Children with protruding ears are often ridiculed by their friends, motivating both the parents and the child itself to seek the help of a surgeon.
Taking into account the development of the auricle, the operation should not be performed before the age of seven. An acute ear infection in the past is not a contraindication for the operation. Sometimes the parents hesitate and the child itself takes the decision during adolescence or adulthood.
Operations for protruding ears have been performed for many years. As the insights in the deformation and the forces acting on the cartilage have expanded, the techniques have evolved. Today an optimal, natural result lies within easy reach..
There are three types of protruding ears :
– The auricle has a normal structure but is too far away from the skull.
– The hollow part of the ear (inner part of the auricle) is overdeveloped.
– The contour and the edge (anthelix) of the ear are abnormally developed.
Clinical tests allow the analysis of the flexibility of the cartilage and the quality of the skin, the global or limited nature of the protrusion and the possible asymmetry between the ears.
The operation is performed under local anaesthesia, applied by an anaesthetist. Hospitalisation is not required. With young children, general anaesthesia can be advisable.

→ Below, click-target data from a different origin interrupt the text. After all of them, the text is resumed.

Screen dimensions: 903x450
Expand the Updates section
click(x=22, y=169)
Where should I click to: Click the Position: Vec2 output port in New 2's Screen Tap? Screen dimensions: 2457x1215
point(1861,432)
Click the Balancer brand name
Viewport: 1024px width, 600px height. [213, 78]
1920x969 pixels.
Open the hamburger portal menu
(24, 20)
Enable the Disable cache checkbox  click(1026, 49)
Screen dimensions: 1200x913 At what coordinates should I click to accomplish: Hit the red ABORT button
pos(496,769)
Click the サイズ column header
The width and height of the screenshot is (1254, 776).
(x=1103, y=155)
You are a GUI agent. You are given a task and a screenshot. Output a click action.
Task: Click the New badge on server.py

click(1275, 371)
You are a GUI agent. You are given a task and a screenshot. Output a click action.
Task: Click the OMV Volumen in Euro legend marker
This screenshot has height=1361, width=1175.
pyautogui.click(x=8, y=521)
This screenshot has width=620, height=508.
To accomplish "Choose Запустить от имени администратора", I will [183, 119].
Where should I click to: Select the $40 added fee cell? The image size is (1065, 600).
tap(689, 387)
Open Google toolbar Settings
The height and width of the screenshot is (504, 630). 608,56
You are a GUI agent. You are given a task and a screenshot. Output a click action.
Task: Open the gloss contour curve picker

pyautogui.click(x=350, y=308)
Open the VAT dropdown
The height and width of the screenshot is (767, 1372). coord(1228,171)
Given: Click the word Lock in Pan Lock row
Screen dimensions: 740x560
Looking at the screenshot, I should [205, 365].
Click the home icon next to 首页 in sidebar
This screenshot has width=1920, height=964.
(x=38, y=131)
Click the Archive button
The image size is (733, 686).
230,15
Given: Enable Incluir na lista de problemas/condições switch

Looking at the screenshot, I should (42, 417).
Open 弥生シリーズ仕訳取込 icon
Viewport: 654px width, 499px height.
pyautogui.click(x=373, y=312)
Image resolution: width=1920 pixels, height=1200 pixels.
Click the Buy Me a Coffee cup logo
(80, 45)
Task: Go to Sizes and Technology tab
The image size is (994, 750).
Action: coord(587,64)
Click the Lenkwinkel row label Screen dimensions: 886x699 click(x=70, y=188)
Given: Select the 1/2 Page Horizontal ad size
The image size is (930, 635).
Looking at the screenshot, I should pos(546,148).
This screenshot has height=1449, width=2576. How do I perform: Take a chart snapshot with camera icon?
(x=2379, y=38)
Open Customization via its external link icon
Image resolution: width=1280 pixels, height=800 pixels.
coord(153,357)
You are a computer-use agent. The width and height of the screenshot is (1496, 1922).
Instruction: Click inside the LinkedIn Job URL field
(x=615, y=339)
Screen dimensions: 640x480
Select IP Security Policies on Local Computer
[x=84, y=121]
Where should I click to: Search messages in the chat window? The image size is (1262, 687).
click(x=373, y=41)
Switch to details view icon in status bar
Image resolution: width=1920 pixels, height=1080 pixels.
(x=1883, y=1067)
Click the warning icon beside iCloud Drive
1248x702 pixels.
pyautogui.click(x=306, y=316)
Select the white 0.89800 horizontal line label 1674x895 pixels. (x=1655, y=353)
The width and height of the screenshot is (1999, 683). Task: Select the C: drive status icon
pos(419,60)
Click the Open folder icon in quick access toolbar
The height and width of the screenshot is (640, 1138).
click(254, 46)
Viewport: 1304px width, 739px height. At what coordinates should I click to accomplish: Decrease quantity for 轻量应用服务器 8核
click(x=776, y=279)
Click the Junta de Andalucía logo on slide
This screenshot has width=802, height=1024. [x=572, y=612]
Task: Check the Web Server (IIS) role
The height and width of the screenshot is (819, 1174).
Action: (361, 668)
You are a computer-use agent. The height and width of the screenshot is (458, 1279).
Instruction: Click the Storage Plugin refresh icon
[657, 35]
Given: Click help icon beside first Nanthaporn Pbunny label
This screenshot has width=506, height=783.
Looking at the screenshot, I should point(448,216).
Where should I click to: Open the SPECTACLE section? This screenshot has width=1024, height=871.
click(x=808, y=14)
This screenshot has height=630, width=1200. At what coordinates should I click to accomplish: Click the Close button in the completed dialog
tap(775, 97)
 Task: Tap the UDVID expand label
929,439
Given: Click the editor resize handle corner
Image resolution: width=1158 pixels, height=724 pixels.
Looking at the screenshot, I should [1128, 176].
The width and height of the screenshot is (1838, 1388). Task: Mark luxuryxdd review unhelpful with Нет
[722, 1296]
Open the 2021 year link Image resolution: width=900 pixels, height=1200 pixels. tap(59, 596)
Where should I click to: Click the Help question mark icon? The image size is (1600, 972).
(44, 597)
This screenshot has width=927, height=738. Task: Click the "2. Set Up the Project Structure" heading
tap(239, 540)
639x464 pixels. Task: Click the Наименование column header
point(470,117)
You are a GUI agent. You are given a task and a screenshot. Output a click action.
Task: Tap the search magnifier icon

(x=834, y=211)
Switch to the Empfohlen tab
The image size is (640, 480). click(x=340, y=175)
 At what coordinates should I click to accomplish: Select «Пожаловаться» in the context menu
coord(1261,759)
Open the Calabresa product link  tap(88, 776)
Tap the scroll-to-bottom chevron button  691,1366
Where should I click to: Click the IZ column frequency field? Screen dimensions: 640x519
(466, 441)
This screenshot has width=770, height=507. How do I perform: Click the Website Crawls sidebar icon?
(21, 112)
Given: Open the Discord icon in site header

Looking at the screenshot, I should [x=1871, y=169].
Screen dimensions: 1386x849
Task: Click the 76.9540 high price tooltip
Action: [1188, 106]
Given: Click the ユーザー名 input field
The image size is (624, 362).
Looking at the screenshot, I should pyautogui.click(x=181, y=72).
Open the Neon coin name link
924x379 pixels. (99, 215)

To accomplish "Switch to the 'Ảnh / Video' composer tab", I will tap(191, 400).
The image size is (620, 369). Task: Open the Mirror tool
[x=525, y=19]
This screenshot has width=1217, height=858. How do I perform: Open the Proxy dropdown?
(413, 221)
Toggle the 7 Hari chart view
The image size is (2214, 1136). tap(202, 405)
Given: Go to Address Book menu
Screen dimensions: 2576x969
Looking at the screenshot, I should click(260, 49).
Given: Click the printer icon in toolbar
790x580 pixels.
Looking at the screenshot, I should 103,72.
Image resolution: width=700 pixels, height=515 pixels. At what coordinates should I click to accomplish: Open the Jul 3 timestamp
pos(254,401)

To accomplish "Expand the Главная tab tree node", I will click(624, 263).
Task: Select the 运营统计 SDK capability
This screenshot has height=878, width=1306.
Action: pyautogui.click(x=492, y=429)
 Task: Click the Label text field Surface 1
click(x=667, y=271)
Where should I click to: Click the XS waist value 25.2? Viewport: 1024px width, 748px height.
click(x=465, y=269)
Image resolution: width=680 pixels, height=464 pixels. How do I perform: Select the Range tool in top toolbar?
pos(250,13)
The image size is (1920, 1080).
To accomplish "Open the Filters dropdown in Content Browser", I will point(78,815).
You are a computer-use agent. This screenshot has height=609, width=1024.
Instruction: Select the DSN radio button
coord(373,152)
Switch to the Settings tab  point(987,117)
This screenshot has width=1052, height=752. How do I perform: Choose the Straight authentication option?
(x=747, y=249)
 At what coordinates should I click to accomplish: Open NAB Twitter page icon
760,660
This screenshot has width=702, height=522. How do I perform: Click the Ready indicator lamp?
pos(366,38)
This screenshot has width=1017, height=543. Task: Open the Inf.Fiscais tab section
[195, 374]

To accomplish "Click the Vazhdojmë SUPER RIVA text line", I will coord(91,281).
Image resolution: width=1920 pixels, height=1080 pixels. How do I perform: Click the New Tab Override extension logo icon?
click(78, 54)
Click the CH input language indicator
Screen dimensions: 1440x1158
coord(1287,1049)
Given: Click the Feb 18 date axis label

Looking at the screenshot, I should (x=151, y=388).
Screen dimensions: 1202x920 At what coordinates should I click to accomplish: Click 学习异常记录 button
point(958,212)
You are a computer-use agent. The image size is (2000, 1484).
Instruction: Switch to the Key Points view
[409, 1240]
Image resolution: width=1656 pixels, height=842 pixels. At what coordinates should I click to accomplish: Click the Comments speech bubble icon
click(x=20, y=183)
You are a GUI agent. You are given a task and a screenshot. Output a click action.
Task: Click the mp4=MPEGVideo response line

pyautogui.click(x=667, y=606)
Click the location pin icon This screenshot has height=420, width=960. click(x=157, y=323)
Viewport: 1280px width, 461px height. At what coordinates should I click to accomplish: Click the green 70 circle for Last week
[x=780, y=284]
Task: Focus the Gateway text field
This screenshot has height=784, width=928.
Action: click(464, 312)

As the incision is made behind the auricle,at the back fold of the ear, the scar will be completely invisible.
After the intervention a tight bandage and a headband are applied. The next day the bandage is refreshed or the wearing of a headband suffices. The headband protects the ear and accelerates the disappearance of the swelling. It has to be worn in bed for three weeks (especially with children). Wearing glasses is allowed, providing the frame does not apply pressure to the scar. The hair can be washed one day after the intervention. In the three months following the operation, contact sports (judo, hockey…) are not advised; neither are swimming in the sea or pool without a swimming cap.
– Swelling : is common during one or two weeks.
– Contusions : rare and localised; they generally have to be removed.
– Infection : in most cases due to a neglected contusion.
– the auricle generally remains sensitive for several weeks.
– Keloid (thick) scar tissue : (rarely) occurs some months after the operation.
– Opening or even necrosis of the scar, (often due to a neglected infection): this very seldom occurs but requires treatment of the scar.